Task goal
In the entries that follow, find every line containing "size" and copy it.

Dataset entries
┌──
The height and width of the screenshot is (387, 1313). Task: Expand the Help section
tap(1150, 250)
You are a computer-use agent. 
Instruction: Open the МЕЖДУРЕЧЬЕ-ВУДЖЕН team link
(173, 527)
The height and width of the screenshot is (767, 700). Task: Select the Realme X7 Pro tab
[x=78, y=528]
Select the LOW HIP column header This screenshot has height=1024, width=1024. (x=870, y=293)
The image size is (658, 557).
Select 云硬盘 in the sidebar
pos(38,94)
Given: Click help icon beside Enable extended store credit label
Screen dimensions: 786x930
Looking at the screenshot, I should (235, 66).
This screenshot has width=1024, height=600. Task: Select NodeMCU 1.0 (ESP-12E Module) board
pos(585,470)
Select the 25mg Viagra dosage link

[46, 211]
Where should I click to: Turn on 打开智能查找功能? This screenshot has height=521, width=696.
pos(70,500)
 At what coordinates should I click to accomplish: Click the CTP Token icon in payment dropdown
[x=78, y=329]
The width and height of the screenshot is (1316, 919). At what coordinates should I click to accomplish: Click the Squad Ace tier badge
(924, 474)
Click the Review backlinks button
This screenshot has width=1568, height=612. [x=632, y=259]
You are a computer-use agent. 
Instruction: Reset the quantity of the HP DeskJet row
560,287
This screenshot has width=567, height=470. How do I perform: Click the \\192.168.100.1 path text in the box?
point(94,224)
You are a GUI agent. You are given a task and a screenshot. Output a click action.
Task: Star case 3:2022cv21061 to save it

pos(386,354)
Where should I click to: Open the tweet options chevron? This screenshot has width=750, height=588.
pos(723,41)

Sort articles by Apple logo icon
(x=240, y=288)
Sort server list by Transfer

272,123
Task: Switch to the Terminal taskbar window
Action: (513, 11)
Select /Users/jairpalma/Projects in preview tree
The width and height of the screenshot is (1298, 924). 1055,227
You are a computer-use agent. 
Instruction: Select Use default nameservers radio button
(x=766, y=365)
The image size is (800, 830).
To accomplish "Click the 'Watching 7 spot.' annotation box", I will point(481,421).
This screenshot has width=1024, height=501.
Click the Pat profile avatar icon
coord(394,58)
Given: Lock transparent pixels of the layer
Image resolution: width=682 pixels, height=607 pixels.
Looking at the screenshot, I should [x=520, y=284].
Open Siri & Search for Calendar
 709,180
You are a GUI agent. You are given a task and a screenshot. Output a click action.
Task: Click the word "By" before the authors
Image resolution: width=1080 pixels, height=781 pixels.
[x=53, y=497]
└──
Solution for this problem
The image size is (658, 557).
The image size is (800, 830).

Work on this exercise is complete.